34.どちらも、なんて可愛いのかしら

 きっちりと襟元を締めた貴族らしい出立ちは好感が持てます。黒髪に黒い瞳は、日に焼けた精悍な顔立ちを引き立てていました。感じの良い印象の方ですね。


「シモーニ公爵夫人、初めてお目にかかります。公爵令嬢ジェラルディーナ様、お久しぶりでございます。ピザーヌ伯爵子息カスト、お願いがあり不躾ながら参上いたしました」


 きょとんとした私の視界に、屋敷の方から駆けてくる弟ダヴィードが映りました。表情が柔らかくなるのが自分でも分かります。ほわりと笑った私の前に膝を突いたカスト様が、手を差し出しました。小さな短剣が握られています。その柄と鞘にロレンツィ侯爵家の紋章が入っていました。


 ロレンツィ侯爵家は歴史が古く、シモーニ公爵家と並ぶ名家です。数多くの騎士団長を輩出し、その武勇は他国にも届くほどでした。有名な紋章を見間違えるわけがありません。勇ましい獅子が獲物を咥えた姿は、軍旗にも採用された絵柄でした。


「ロレンツィ侯爵の代理ですか?」


「いえ。ピザーヌ伯爵家の家督を放棄しました。その上で母の実家であるロレンツィ侯爵家の養子となり、あなた様に剣を捧げる栄誉を頂きたく……お願い申し上げます」


 貴族はその装いで家の格や財力を示す。故に高価な服を纏うことが当たり前だった。自然と汚さず美しく保ち、姿勢を整えることを学ぶ。伯爵家といえば高位貴族に分類される上、母君が侯爵家のご令嬢だったカスト様は、その教育が厳しかったでしょう。


 東屋の石床に膝を突き、公爵令嬢に忠誠を捧げたいと口になさった。それは本来、王家に捧げられるべき忠誠です。王へ願うなら長剣を、愛する女性に捧げるなら短剣を用いるのが礼儀でした。


 この方は、私に忠誠を誓うと仰った。つまり……愛する女性であると公言なさったのでしょうか? それとも主家に対する忠誠で、女性だから短剣を選んだのかも。困惑して答えに詰まる私へ、伯父様が助言をくださいました。

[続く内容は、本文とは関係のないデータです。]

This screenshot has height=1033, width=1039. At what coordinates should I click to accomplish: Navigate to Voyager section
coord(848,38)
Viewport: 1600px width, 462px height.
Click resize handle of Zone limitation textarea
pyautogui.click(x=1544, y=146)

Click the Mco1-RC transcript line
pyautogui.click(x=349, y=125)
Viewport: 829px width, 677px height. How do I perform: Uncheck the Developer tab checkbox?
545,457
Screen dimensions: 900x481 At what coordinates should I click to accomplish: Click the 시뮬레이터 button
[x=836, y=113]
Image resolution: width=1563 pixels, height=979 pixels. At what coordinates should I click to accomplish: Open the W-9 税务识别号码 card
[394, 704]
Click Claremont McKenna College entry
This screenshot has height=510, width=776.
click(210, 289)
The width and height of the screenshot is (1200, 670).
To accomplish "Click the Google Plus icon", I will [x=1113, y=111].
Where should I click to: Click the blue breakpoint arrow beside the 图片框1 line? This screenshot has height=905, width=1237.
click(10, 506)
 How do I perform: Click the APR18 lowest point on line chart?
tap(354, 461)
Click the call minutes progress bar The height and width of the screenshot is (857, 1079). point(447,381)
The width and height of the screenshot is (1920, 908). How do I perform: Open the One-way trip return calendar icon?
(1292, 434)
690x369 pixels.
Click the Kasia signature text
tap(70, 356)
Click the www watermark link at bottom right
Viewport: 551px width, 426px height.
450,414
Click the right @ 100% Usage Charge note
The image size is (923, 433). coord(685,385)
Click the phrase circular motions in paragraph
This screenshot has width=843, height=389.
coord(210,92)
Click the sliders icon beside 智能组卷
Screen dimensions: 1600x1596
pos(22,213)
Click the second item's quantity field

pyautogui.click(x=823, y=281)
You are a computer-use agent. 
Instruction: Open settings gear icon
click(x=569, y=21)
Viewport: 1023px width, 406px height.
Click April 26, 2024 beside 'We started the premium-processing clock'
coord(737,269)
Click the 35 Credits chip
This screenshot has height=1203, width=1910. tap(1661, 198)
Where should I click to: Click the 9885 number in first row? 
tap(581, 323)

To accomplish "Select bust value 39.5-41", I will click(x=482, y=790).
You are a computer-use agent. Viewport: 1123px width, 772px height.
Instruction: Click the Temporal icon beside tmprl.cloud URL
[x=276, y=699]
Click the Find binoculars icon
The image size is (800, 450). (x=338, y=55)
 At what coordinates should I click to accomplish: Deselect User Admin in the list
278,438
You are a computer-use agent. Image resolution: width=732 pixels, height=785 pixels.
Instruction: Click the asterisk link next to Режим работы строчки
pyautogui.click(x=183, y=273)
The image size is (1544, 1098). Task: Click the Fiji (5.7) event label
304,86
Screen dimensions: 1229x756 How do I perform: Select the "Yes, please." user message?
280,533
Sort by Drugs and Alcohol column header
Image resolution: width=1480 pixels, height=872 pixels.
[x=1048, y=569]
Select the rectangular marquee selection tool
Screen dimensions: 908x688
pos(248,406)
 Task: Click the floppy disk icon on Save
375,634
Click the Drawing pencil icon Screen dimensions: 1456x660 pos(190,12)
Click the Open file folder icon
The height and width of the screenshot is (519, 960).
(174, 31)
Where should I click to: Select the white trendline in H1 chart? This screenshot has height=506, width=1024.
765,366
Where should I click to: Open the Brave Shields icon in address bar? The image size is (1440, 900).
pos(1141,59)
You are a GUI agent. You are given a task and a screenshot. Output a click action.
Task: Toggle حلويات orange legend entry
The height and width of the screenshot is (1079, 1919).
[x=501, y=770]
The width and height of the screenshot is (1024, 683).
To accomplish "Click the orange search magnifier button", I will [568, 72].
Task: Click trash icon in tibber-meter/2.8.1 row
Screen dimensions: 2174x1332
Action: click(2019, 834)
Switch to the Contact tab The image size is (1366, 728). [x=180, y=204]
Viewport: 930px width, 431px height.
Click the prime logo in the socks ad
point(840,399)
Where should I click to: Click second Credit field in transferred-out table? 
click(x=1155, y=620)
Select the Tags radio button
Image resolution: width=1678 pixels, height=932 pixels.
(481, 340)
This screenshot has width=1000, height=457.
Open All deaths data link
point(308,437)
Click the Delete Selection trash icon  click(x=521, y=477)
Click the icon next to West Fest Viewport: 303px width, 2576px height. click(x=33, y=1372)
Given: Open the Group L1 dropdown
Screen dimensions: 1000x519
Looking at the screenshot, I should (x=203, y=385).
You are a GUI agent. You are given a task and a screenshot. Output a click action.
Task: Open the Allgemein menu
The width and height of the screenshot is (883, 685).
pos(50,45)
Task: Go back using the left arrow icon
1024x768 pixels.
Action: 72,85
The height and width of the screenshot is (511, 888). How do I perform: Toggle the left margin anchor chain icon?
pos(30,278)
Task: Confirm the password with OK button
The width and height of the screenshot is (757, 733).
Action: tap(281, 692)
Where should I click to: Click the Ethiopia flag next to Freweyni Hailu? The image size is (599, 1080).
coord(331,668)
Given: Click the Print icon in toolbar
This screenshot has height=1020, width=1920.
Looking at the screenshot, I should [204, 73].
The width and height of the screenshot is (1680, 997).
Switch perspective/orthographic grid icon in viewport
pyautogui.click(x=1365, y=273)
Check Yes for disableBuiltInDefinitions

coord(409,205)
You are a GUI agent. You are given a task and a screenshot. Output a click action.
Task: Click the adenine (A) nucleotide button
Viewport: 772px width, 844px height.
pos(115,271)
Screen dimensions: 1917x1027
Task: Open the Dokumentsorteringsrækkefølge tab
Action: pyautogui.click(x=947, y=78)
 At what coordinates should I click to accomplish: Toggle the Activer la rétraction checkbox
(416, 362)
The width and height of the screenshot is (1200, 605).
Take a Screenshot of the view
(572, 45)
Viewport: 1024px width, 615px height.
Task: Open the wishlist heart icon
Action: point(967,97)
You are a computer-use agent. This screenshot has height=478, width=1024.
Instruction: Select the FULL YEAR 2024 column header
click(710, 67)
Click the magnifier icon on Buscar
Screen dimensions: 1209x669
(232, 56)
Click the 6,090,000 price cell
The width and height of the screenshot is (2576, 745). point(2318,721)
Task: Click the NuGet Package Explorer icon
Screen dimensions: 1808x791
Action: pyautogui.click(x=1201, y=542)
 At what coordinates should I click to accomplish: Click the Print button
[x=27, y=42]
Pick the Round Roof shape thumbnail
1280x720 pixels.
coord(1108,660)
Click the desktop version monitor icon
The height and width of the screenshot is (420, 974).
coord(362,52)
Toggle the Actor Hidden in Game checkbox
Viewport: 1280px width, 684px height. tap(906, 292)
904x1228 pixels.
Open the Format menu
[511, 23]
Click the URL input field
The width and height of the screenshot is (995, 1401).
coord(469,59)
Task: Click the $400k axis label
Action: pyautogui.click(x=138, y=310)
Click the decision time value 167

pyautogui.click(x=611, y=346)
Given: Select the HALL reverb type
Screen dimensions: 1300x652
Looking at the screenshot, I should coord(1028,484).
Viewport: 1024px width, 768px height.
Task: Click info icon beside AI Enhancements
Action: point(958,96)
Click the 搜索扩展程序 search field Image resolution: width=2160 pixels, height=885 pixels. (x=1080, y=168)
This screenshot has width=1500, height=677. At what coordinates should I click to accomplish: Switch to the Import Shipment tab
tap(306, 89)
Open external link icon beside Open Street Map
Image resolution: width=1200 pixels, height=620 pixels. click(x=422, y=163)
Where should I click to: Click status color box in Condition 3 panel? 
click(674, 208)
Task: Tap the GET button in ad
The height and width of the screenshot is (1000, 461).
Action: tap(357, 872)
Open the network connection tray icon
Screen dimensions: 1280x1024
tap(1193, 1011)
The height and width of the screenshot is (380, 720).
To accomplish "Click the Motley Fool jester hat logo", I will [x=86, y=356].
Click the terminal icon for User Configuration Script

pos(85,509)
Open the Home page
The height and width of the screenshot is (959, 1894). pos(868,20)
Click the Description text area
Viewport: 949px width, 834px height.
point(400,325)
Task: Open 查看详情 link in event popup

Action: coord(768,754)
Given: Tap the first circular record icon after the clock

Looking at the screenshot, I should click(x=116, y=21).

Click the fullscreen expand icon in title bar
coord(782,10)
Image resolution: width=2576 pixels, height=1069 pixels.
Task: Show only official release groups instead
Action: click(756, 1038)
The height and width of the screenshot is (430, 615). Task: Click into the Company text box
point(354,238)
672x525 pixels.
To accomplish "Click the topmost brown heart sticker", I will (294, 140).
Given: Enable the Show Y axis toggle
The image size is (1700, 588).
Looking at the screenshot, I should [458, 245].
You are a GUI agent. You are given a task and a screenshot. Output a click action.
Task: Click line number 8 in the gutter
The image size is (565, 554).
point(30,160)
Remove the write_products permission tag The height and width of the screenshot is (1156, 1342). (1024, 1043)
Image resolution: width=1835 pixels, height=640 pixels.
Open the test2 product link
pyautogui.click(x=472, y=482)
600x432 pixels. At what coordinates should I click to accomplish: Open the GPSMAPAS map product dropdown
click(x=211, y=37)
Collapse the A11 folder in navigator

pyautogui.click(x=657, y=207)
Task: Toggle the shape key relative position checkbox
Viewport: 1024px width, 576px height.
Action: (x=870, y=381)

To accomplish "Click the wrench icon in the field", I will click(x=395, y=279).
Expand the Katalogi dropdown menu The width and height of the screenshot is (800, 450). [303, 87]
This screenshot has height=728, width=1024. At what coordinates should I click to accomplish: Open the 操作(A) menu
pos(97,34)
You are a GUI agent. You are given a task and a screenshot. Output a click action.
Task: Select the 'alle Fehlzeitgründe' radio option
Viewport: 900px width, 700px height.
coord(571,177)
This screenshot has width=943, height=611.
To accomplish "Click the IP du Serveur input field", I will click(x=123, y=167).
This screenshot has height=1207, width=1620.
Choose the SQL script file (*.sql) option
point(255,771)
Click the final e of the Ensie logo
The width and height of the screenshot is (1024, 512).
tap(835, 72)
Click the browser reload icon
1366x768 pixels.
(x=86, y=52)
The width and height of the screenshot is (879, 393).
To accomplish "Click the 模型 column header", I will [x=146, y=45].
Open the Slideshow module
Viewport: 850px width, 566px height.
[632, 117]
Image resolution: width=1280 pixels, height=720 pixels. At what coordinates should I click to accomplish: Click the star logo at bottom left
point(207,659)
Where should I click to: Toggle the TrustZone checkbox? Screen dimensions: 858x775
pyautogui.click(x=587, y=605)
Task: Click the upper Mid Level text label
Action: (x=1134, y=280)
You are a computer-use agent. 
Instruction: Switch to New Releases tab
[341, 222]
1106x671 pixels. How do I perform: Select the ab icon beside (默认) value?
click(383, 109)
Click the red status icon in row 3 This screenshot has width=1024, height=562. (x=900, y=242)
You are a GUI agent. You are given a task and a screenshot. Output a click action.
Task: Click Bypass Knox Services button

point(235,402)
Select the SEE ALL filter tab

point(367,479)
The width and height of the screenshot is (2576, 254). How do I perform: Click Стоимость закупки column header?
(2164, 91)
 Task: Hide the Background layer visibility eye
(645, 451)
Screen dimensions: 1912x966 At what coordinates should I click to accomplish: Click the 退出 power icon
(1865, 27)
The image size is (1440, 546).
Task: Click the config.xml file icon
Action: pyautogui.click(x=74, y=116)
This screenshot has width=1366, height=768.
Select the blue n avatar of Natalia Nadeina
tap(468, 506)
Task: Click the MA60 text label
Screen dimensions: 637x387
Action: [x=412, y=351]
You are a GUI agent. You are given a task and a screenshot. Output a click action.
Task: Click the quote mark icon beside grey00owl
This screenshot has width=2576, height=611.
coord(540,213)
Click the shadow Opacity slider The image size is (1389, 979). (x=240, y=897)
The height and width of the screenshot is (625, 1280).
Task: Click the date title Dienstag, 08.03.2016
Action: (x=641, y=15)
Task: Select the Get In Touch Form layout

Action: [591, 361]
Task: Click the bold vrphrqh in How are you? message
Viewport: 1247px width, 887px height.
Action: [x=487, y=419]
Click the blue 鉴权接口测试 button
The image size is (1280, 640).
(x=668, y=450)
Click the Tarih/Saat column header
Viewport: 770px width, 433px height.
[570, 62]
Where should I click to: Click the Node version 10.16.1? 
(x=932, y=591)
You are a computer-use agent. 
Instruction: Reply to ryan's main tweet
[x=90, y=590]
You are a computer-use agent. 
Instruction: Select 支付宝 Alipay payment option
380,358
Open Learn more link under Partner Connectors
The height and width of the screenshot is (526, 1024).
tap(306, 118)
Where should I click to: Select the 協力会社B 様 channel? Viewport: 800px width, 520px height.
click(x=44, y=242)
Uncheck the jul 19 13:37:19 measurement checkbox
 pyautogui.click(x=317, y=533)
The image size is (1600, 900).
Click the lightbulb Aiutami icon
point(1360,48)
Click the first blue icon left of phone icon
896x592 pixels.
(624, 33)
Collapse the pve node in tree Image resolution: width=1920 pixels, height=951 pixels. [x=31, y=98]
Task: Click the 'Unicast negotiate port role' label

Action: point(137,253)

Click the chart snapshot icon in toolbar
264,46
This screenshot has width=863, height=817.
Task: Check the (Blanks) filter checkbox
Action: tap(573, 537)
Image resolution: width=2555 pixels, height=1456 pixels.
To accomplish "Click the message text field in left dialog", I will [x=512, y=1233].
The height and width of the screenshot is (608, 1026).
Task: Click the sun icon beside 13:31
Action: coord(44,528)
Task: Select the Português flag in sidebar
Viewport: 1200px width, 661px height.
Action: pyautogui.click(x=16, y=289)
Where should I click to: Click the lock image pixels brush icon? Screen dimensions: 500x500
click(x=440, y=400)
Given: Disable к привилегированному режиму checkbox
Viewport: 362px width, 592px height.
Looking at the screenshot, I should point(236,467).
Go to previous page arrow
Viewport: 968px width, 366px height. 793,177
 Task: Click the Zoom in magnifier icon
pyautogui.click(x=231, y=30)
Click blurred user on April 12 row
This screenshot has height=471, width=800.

「カスト殿の気持ちを受け取ってやれ。彼は姫を大切に守りたいのだ。あの夜会で決意したらしいぞ」


 その口添えに、私は気持ちが落ち着きました。王家に婚約破棄された哀れな令嬢、けれど一度は王子妃となる立場を得た公爵家の私に、忠誠を誓うなら。ただの同情ではなく、この方の誠実さの現れでしょうか。


 立ち上がり、屈んで両手を伸ばす。触れた短剣をそっと持ち上げました。頭を伏せた彼が身じろぎし、顔を上げます。心配そうな彼に、習った通りの作法で返しました。


「ロレンツィ侯爵家に連なるカスト様の忠誠を、このジェラルディーナ・シモーニが受け止めましょう。これからよろしくお願いしますね」


 断れば、カスト様に恥をかかせてしまう。私にそのようなことは出来ません。微笑んだ私から短剣を受け取り、カスト様は嬉しそうに笑いました。あら、可愛いですわ。


「お姉さまは渡さないからな!」


 駆け込んだ弟が両手を広げて、私とカスト様の間に立ちました。こちらも、なんて可愛いのかしら。ふふっと笑った私に釣られたのか、お母様や伯父様も笑い出しました。